We’ve all been guilty of having eyes larger than our stomachs. Whether you’re prone to overeating on occasion or just a fast eater, that feeling that follows is not a comfortable one. I like to follow up a meal with one of these crisp cucumber spritzers infused with fennel, peppermint and lemon to aid digestion. Serves 4.
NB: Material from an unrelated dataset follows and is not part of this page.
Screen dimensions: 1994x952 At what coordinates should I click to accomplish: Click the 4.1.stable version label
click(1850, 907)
This recipe is from Reece’s book, The Happy Gut.

 

What You’ll Need

For the fennel syrup

3 tablespoons fennel seeds

1/2 cup rice malt syrup

1 cup (250ml) water

 

For the spritzers

ice cubes, to fill glasses

1 Lebanese cucumber

40–50 peppermint leaves

Lightly sparkling mineral water, to cover

Squeeze of lemon juice

 

Method

1 Coarsely grind the fennel seeds in a spice grinder, then tip into a small saucepan along with the rice malt syrup and water.

2 Bring to the boil over medium heat and stir for 5 minutes.
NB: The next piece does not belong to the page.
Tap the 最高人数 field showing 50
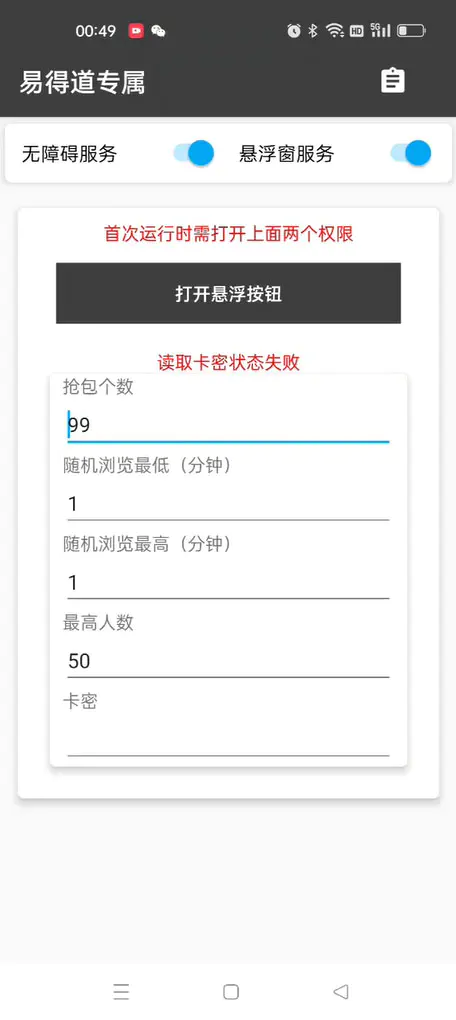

3 Turn off the heat and leave to sit for 20 minutes.

4 Strain through a sieve lined with cheesecloth and discard the solids. This syrup will last for up to a month in a sealed, labelled container in the fridge.

5 To make the spritzers, fill four short glasses with ice.

6 Use a vegetable peeler to cut the cucumber into ribbons and add 2 ribbons to each glass, along with 10–12 peppermint leaves.

7 Pour 2 tablespoons of fennel syrup into each glass.

8 Top up with the mineral water and add the lemon juice. Enjoy!